> [What you need to do] What you return must match the listing below character for character, minus any pictures.

> [Information provided]
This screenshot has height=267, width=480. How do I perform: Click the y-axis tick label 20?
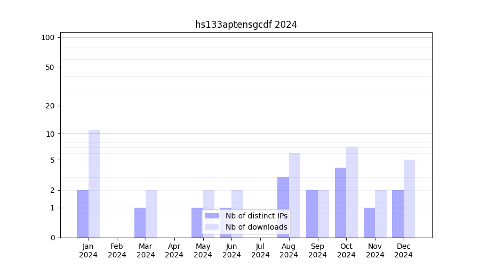[x=50, y=106]
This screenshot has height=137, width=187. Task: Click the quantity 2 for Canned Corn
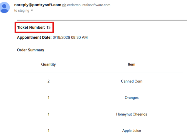(x=48, y=81)
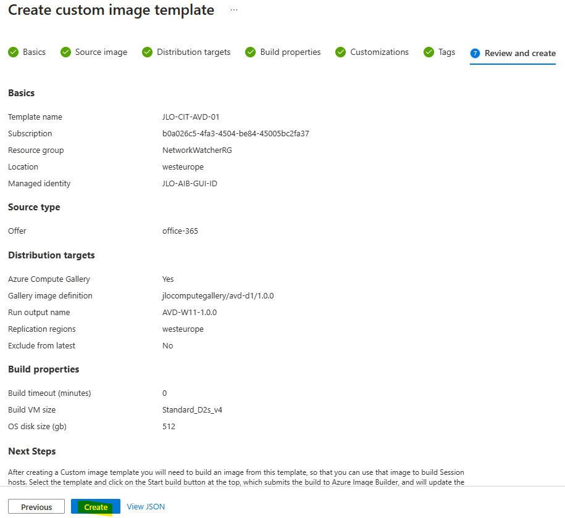This screenshot has width=565, height=518.
Task: Click the green checkmark next to Source image
Action: point(65,52)
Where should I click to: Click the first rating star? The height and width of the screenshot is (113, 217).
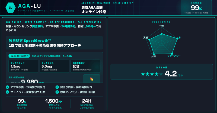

> [Answer for this exercise]
This screenshot has height=267, width=480. How do I perform: Click the y-axis tick label 20?
[x=50, y=106]
This screenshot has height=137, width=187. Task: Click the quantity 2 for Canned Corn
(x=48, y=81)
This screenshot has width=565, height=518.
Task: Click the green checkmark next to Source image
Action: point(65,52)
Where should I click to: Click the first rating star? The height and width of the screenshot is (113, 217).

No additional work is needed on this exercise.